## TASK TO CARRY OUT
The full set of lines below has to be duplicated exactly, with no picture kept.

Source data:
= Beginning of Section =
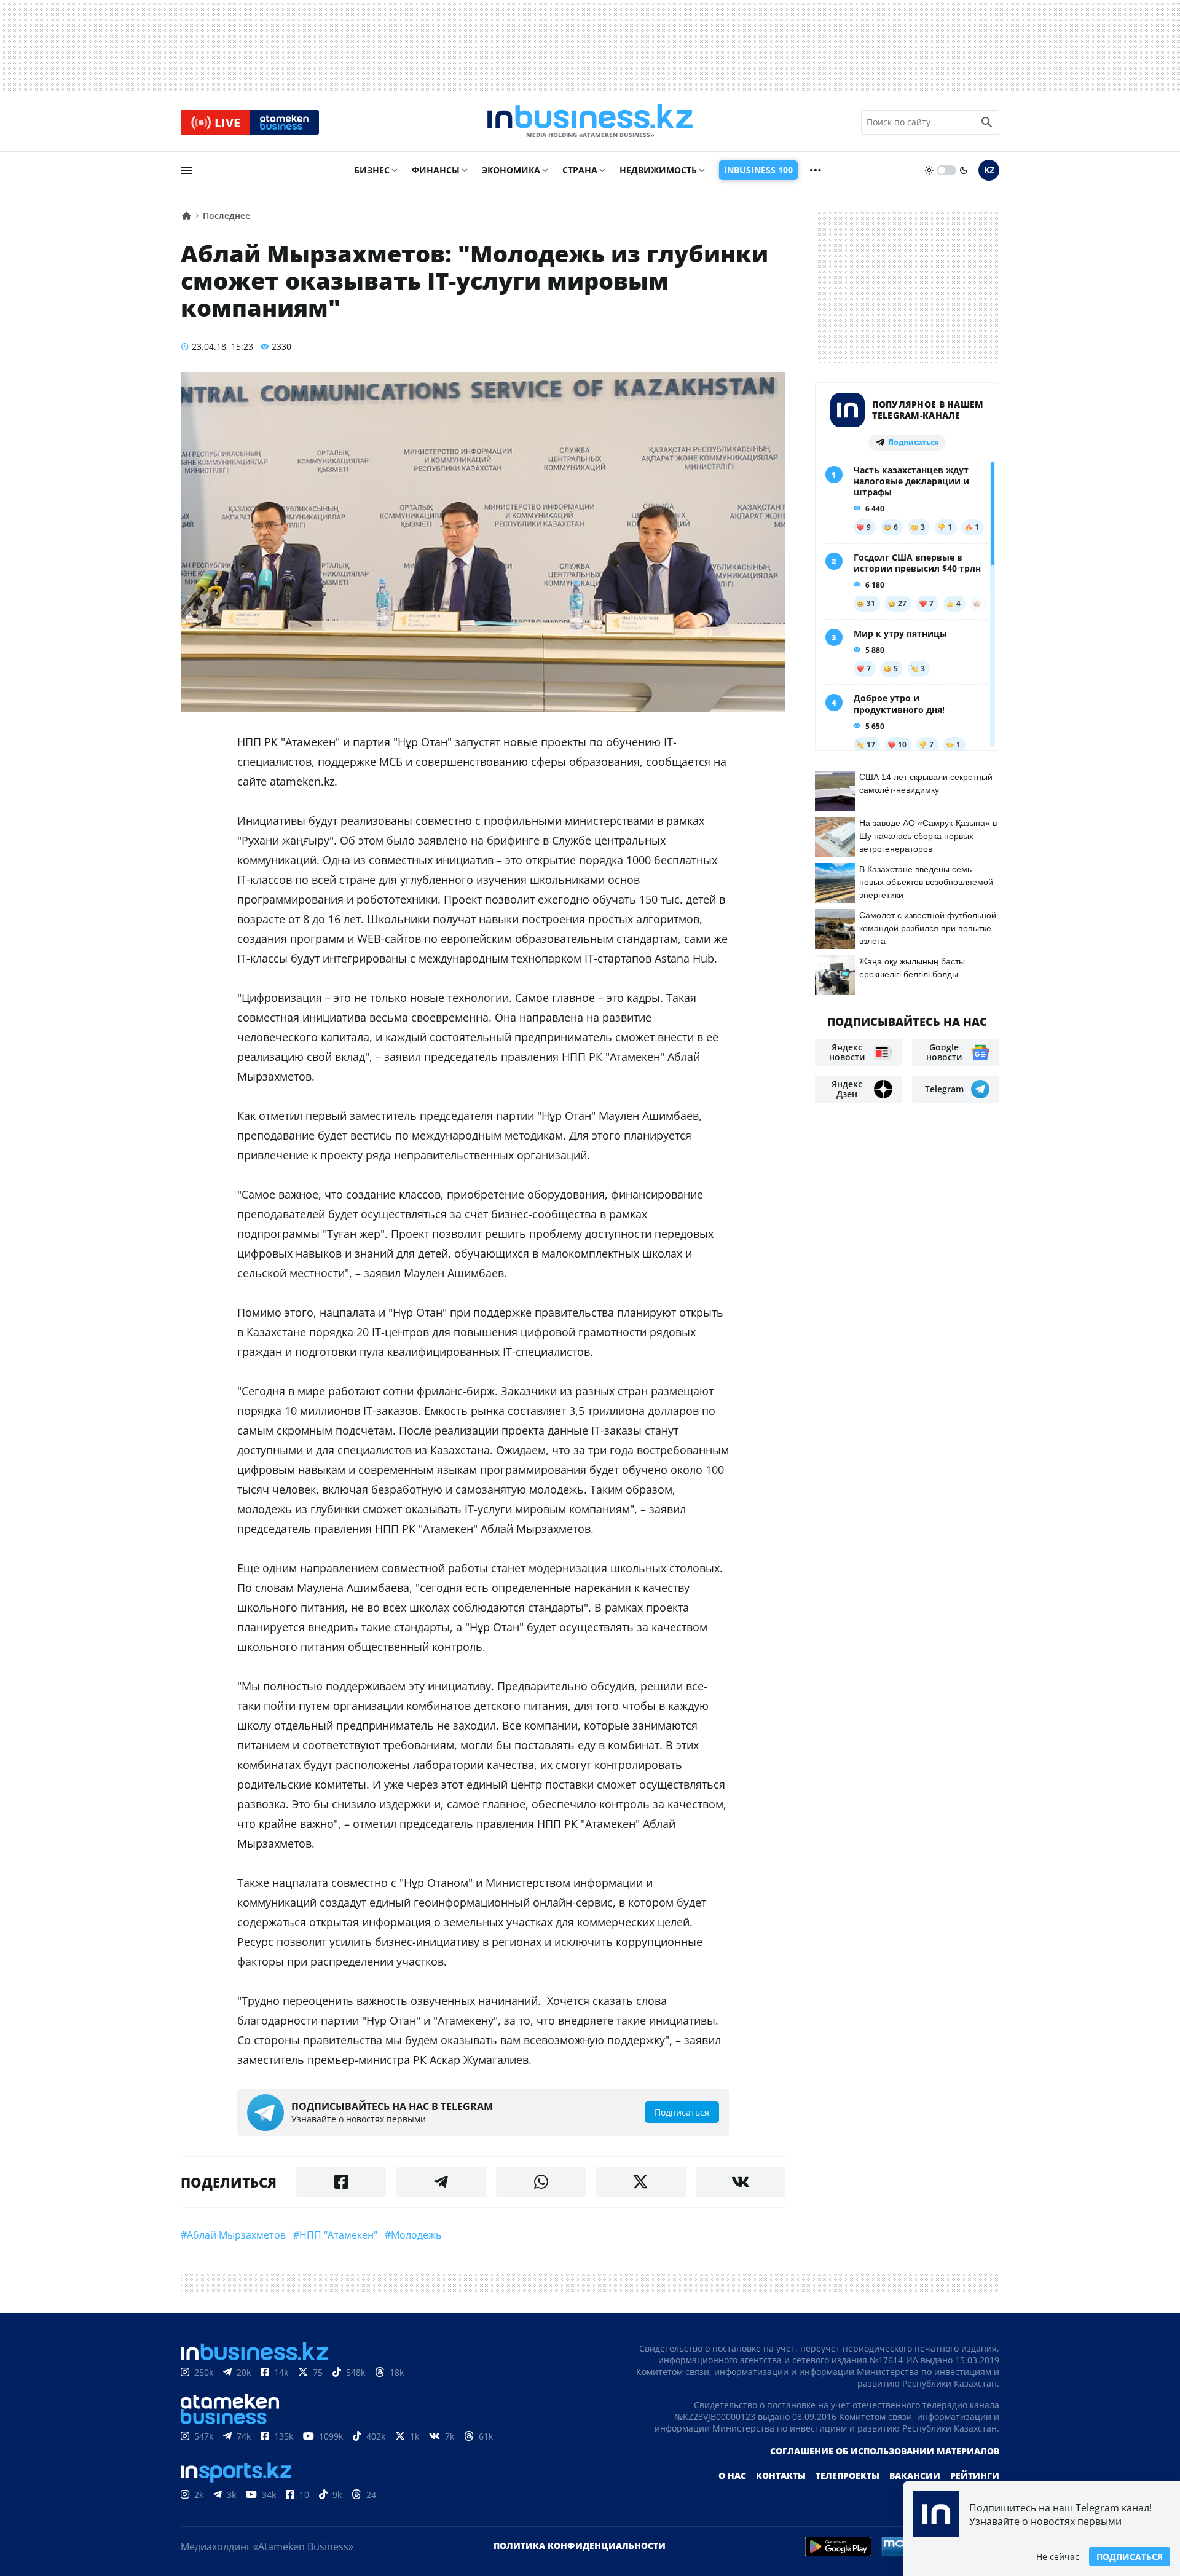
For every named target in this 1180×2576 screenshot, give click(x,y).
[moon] (964, 170)
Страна (579, 170)
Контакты (781, 2475)
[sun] (929, 170)
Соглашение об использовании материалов (884, 2451)
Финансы (436, 170)
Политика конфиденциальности (580, 2545)
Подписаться (1129, 2556)
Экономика (511, 170)
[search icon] (987, 122)
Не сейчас (1057, 2556)
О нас (732, 2475)
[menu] (186, 170)
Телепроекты (847, 2475)
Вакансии (914, 2475)
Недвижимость (658, 170)
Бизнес (372, 170)
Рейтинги (974, 2475)
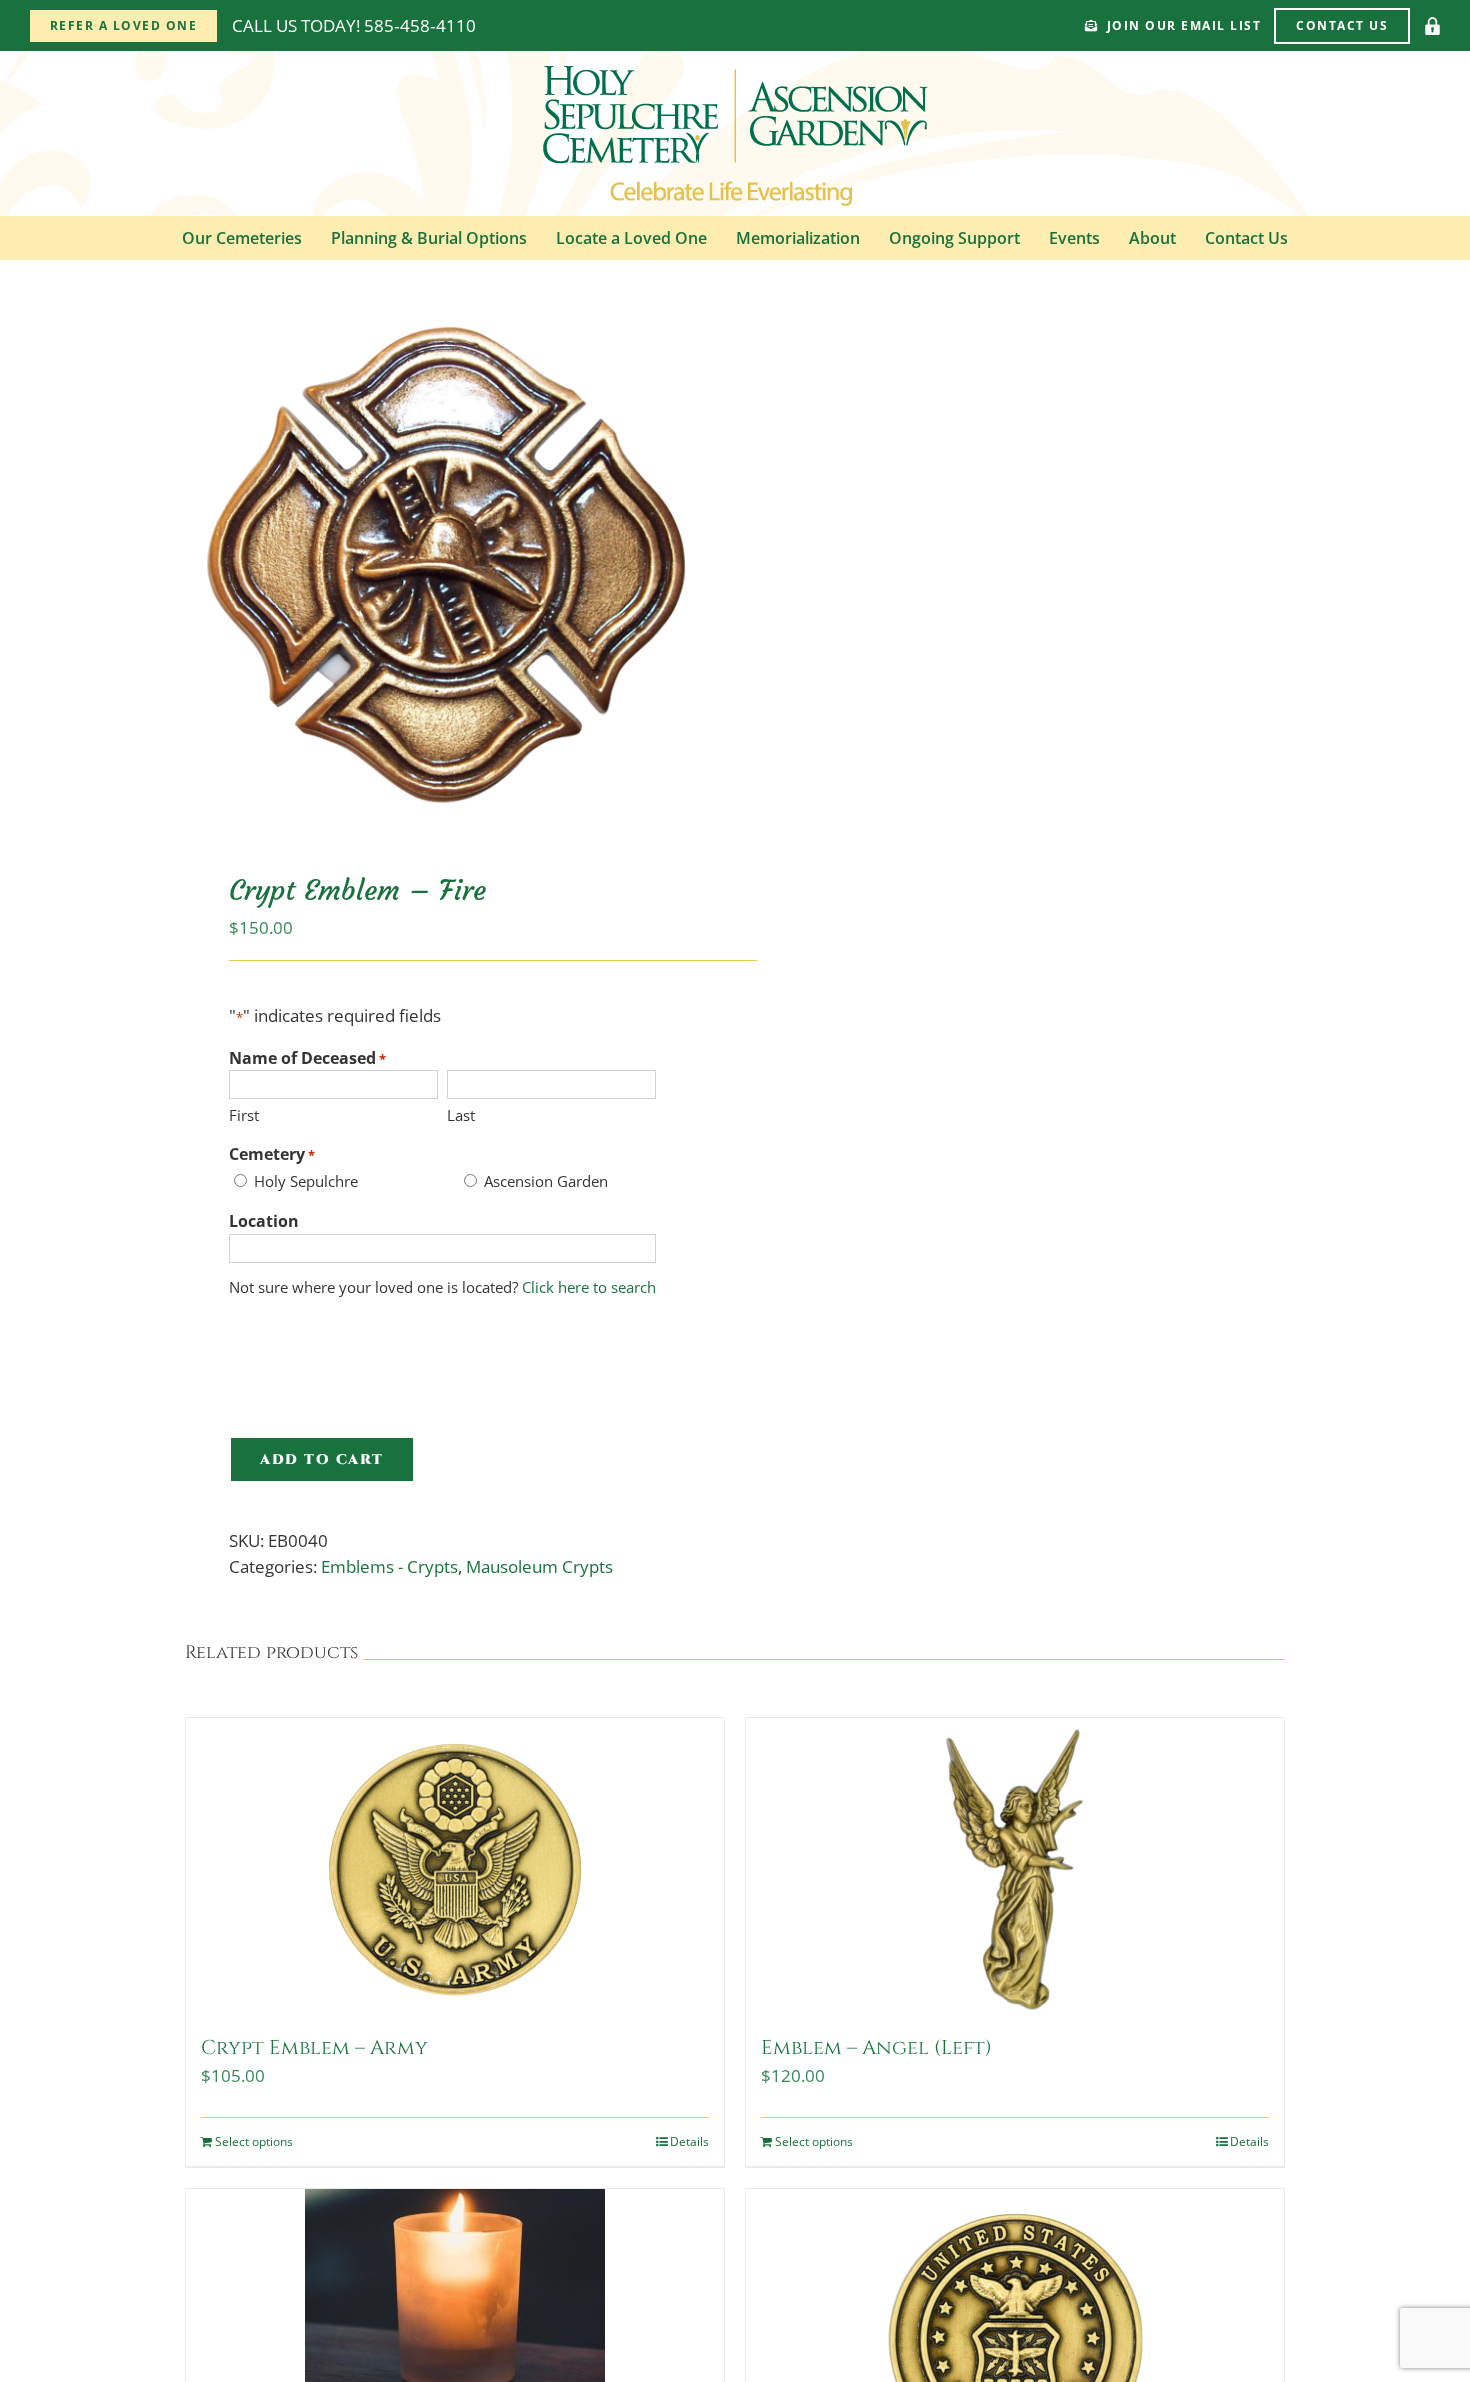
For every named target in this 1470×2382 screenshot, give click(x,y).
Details (689, 2141)
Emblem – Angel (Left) (876, 2047)
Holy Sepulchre (306, 1181)
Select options (254, 2141)
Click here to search (589, 1287)
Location (264, 1221)
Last (461, 1115)
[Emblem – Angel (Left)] (1015, 1868)
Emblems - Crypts (389, 1566)
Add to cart (322, 1459)
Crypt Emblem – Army (314, 2047)
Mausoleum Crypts (539, 1566)
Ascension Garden (546, 1181)
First (244, 1115)
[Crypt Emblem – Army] (455, 1868)
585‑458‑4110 (420, 25)
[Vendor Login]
= End of Section =
## ANSWER TO THIS PROBLEM
For every named target in this 1180×2576 screenshot, give click(x,y).
[moon] (964, 170)
Страна (579, 170)
Контакты (781, 2475)
[sun] (929, 170)
Соглашение об использовании материалов (884, 2451)
Финансы (436, 170)
Политика конфиденциальности (580, 2545)
Подписаться (1129, 2556)
Экономика (511, 170)
[search icon] (987, 122)
Не сейчас (1057, 2556)
О нас (732, 2475)
[menu] (186, 170)
Телепроекты (847, 2475)
Вакансии (914, 2475)
Недвижимость (658, 170)
Бизнес (372, 170)
Рейтинги (974, 2475)
For every named target in this 1470×2382 screenshot, give click(x,y).
Details (689, 2141)
Emblem – Angel (Left) (876, 2047)
Holy Sepulchre (306, 1181)
Select options (254, 2141)
Click here to search (589, 1287)
Location (264, 1221)
Last (461, 1115)
[Emblem – Angel (Left)] (1015, 1868)
Emblems - Crypts (389, 1566)
Add to cart (322, 1459)
Crypt Emblem – Army (314, 2047)
Mausoleum Crypts (539, 1566)
Ascension Garden (546, 1181)
First (244, 1115)
[Crypt Emblem – Army] (455, 1868)
585‑458‑4110 (420, 25)
[Vendor Login]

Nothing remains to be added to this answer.